エステルに手紙を書こうと思ったのだ。エステルが行ってしまってからいろいろあったし、エステルの部屋から借りた本の感想も伝えないといけない。それに、本を返すにもエステルがいないので部屋には入れないからどうすればいいか聞いておきたい。
「便箋や封筒は持ってるのかい?」
フレンに尋ねられてわたしははっと我に返った。人に手紙を書くというのは初めてなのでそんなものは持っていない。エステルの貸してくれた小説の登場人物なんかは、手紙を書くのにきちんとその人に合わせた便箋を選んでいた。
「持ってないです」
「じゃあ、買いに行こうか」
瞬いてフレンを見上げる。そしてソディアを見ると難しい顔をしていた。
「フレン、忙しい、ではない?」
「そんなに時間もかからないだろう。ちょうど少し休憩しようと思っていたんだ。ソディア、いいかい」
「分かりました。ゆっくりしていただきたいところですが……」
「問題ないさ。息抜きにもなる」
思わぬ展開にわたしは胸を弾ませた。フレンと一緒にお城の外で買い物ができる!一度着替えてくるというフレンを見送って、ソディアはわたしを厳しい顔で見下ろした。
「いいな、隊長に迷惑をかけるんじゃないぞ」
「うん」
「騒いだり勝手な行動は慎むように」
「うん。……ソディア、一緒いく、したいです?」
フレンが心配なのか、それともわたしが変なことをすると思ってるのか、細かく注意をしてくるソディアに尋ねてみる。「そうしたいのはやまやまだが」とソディアはため息をついた。

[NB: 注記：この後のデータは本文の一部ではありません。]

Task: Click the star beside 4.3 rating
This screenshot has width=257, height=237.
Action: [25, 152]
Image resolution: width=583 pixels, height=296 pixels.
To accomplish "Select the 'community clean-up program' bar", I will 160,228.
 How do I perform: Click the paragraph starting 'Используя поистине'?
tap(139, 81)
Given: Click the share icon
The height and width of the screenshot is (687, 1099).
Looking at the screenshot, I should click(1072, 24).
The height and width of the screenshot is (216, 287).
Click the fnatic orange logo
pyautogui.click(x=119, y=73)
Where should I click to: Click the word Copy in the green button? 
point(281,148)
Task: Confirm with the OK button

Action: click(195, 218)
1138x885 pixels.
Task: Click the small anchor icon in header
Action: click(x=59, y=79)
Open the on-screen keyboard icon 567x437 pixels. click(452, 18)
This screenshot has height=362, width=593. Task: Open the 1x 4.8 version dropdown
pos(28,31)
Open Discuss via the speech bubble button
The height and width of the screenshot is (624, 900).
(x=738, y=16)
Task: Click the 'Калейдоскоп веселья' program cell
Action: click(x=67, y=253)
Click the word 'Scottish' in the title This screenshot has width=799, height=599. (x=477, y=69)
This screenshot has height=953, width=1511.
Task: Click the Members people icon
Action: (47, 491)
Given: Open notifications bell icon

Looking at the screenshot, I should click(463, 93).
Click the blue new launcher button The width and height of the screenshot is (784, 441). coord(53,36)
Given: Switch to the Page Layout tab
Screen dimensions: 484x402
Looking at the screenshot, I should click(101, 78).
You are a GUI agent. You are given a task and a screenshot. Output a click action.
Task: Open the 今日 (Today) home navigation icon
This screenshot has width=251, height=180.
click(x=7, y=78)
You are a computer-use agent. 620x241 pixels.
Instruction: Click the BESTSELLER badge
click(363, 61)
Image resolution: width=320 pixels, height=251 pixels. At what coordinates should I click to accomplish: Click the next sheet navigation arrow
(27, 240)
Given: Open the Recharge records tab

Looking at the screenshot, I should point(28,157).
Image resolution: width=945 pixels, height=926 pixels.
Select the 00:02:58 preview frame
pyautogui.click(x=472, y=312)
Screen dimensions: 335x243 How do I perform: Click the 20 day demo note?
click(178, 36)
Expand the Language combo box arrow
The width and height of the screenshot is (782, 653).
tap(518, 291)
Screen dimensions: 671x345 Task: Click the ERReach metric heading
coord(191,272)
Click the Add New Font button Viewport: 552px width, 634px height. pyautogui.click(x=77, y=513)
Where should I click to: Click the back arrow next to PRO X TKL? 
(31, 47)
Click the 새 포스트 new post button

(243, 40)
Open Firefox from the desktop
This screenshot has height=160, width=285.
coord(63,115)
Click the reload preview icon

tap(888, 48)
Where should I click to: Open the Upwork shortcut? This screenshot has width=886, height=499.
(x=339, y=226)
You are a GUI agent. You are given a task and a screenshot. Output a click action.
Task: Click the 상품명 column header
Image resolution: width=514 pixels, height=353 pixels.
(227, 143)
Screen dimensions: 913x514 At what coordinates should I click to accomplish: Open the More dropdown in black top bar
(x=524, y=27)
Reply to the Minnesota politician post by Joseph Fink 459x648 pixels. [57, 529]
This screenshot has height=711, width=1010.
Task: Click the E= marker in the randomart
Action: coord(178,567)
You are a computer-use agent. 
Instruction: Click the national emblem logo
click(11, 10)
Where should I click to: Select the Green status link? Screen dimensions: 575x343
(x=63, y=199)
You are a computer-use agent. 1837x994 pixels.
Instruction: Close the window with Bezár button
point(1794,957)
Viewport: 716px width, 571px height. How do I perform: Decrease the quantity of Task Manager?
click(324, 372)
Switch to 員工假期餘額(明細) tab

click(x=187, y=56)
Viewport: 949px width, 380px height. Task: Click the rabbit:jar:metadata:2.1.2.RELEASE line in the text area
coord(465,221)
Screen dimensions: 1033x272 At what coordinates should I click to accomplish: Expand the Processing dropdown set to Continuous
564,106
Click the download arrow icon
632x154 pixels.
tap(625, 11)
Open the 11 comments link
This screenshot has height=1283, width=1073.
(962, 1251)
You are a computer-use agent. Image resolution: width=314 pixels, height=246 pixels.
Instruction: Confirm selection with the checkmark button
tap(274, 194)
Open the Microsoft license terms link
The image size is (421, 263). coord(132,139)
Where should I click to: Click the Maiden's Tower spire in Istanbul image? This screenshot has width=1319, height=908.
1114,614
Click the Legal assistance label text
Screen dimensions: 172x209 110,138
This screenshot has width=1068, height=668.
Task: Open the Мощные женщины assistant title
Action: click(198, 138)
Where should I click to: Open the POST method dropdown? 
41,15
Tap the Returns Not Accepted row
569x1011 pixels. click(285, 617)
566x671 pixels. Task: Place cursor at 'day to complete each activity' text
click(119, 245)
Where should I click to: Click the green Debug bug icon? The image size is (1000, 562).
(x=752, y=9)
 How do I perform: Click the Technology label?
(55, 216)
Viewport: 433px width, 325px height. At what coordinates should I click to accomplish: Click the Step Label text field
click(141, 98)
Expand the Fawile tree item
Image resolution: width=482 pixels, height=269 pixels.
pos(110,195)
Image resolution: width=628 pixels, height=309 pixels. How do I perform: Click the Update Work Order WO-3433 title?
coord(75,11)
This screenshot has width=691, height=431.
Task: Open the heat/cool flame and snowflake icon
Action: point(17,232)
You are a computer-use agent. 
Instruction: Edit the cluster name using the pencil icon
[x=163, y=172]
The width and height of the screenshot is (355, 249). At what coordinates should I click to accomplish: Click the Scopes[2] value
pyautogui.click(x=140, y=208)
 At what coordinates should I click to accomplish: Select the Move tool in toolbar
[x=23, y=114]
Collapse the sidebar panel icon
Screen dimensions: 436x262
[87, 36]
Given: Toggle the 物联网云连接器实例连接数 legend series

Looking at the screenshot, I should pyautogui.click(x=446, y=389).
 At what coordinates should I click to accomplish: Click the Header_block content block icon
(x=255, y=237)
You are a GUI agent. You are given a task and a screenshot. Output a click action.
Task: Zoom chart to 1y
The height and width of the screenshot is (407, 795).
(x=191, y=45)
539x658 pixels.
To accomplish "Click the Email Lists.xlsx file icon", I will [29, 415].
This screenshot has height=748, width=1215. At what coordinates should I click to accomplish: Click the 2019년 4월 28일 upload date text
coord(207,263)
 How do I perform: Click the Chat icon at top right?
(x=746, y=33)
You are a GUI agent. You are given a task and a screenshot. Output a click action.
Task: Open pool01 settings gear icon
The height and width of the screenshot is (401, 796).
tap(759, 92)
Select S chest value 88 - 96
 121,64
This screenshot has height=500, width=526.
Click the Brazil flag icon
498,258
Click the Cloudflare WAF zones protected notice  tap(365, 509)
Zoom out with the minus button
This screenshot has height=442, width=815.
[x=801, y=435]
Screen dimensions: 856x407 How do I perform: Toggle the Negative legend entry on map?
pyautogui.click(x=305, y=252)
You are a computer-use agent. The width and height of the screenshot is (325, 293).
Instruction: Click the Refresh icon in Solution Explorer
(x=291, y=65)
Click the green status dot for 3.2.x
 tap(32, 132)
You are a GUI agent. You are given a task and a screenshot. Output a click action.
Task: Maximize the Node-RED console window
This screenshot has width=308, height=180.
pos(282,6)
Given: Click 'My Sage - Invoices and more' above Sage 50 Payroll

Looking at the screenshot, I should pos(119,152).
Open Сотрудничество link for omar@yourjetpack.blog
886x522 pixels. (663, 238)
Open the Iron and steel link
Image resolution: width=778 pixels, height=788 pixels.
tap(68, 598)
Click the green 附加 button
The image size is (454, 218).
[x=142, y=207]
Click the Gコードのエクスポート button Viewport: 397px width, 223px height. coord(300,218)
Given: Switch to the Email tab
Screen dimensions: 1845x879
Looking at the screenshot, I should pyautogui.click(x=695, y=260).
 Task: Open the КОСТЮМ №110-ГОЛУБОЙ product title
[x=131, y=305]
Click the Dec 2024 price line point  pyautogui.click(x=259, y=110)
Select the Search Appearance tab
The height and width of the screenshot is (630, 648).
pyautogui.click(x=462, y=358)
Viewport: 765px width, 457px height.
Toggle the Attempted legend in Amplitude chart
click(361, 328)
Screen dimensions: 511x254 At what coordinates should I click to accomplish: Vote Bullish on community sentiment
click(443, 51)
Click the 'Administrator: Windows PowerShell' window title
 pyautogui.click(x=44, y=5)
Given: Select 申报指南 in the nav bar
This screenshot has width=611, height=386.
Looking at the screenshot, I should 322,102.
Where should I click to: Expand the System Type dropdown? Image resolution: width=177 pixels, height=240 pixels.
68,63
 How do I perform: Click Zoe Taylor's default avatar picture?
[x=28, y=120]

「私にも仕事があるからな。隊長が戻ってきたら仕事に戻らなくては」
「ふうん。休憩してる、です?ソディアが疲れる、フレン困ります」
ソディアはフレンの部下の中でもたぶんえらい人なので、フレンが仕事するのにきっと必要な人だ。だから騎士団が今忙しいのわかるけど、休憩はして疲れをとってほしい。
少し驚いたような顔をして、それからソディアはふっと力を抜いたように微笑んだ。つり目で怖そうな雰囲気がそれで一気に和らいだのでわたしも驚く。ソディアが笑ったのを見るのは初めてだと思った。
「そうだな。気をつけよう」
そこでフレンが戻ってきたので、わたしは驚きから抜け出せないままソディアがフレンに挨拶して去っていくのを見送った。
「レティシア?」
フレンに名前を呼ばれてようやく我に返る。わたしが振り向くとフレンはいつもの鎧じゃなくて、ふつうの服を着ていた。瞬いてその姿を見上げる。なんだかとても、新鮮な感じだ。鎧を着ていると騎士団長という肩書ぶんだけ立派でえらいひとに見えたけど、今はそんな感じがしない。もちろん、最初に会ったときのような優しい雰囲気は変わらないけど……そうだ、とわたしは思い出した。
「フレン、にてる」
「え?」
「ユーリさん」
「ええ?ユーリに?それは……」
フレンは苦笑して眉を下げた。
「褒めてくれてるのかな」
「んー。わからない、です」
「はは」
差し出してくれた手を握る。騎士団長のフレンはかっこいいけど、こういう格好のフレンも好きだ。そう伝えるとフレンは目を細めて「ありがとう」とはにかんだ。